Accelerate startup train_dreambooth_lora_sd3.py \ –pretrained_model_name_or_path=“Stable AI/Stable Diffusion -3.5-Large” \ –dataset_name=“Norod78/Thread art style” \ –output_dir=“yart_art_sd3-5_lora” \ –mixed_precision=“BF16” \ –instance_prompt=“Frog, yarn art style” \ –caption_column=“Sentence”\ –resolution=768 \ –train_batch_size=1 \ –gradient_accumulation_steps=1 \ –learning_rate=4e-4 \ –report_to=“One Bu” \ –lr_scheduler=“Continuous” \ –lr_warmup_steps=0 \ –max_train_steps=700 \ –rank=16 \ –seed=“0” \ –push_to_hub
However, using quantize requires adjusting a few knobs. Here are some tips on how to do that.
Initialize the transformer with the quantization configuration or load the quantized checkpoint directly. Then prepare it using peft’s prepare_model_for_kbit_training(). The rest of the process remains the same thanks to peft’s strong support for bitsandbytes.
For a more complete example, see this sample script.
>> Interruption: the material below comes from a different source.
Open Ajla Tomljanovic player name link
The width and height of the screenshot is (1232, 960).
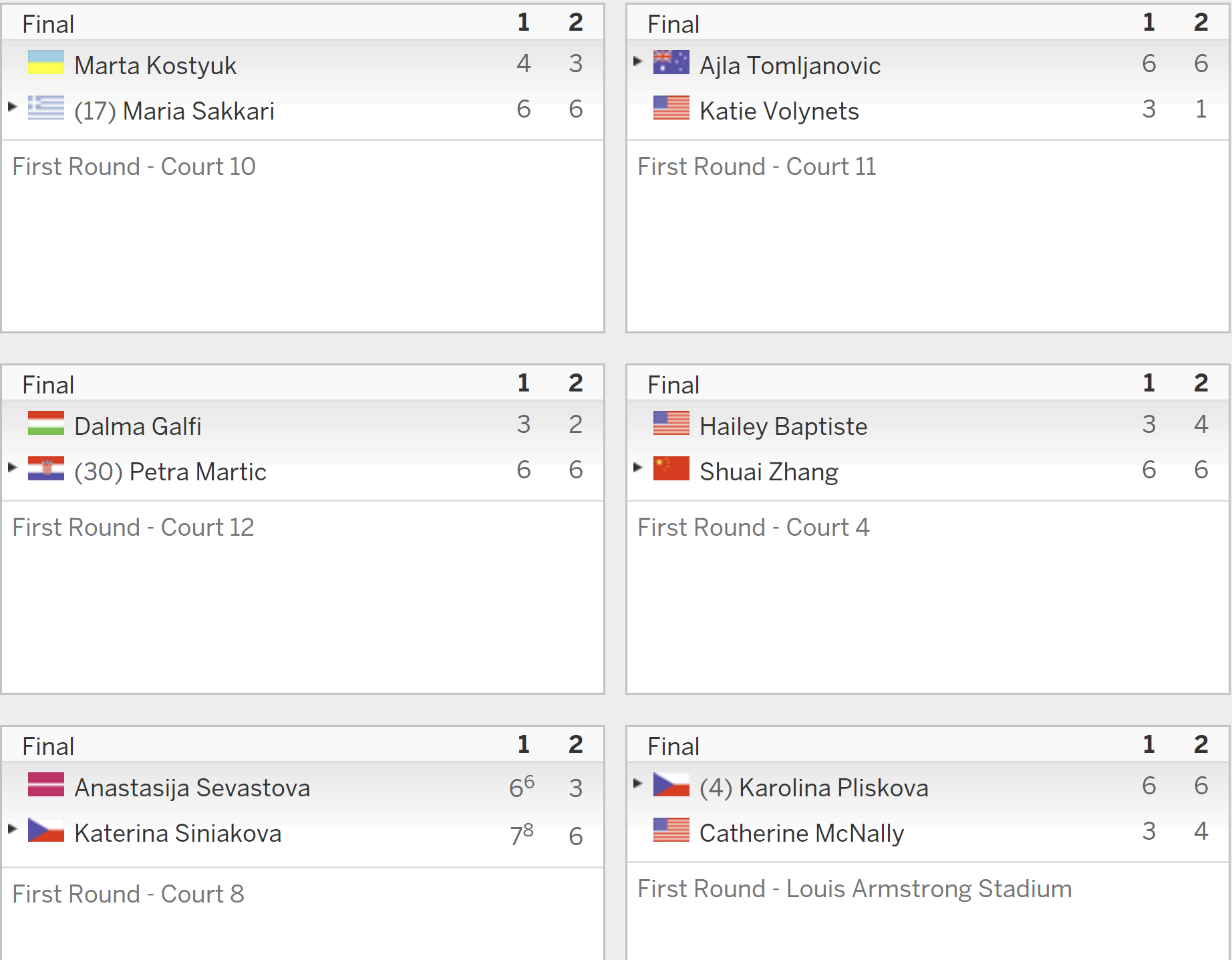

Using Single File Loading with Stable Diffusion 3.5 Transformer
You can load a Stable Diffusion 3.5 Transformer model using the original checkpoint file published by Stability AI using the from_single_file method.
import torch
from diffuser import SD3Transformer2DModel, StableDiffusion3Pipeline transformer = SD3Transformer2DModel.from_single_file(
“https://huggingface.co/stabilityai/stable-diffusion-3.5-large-turbo/blob/main/sd3.5_large.safetensors”torch_dtype=torch.bfloat16, ) pipe = StableDiffusion3Pipeline.from_pretrained(
“Stable AI/Stable Diffusion -3.5-Large”transformer=transformer, torch_dtype=torch.bfloat16, ) Pipe.enable_model_cpu_offload() image = Pipe(“Cat holding a sign that says hello world”).images(0) Image.Save(“sd35.png”)
important links
Acknowledgment: The background photo used in the thumbnail in this blog post was provided by Daniel Frank. Thanks to Pedro Cuenca and Tom Aarsen for post-draft reviews.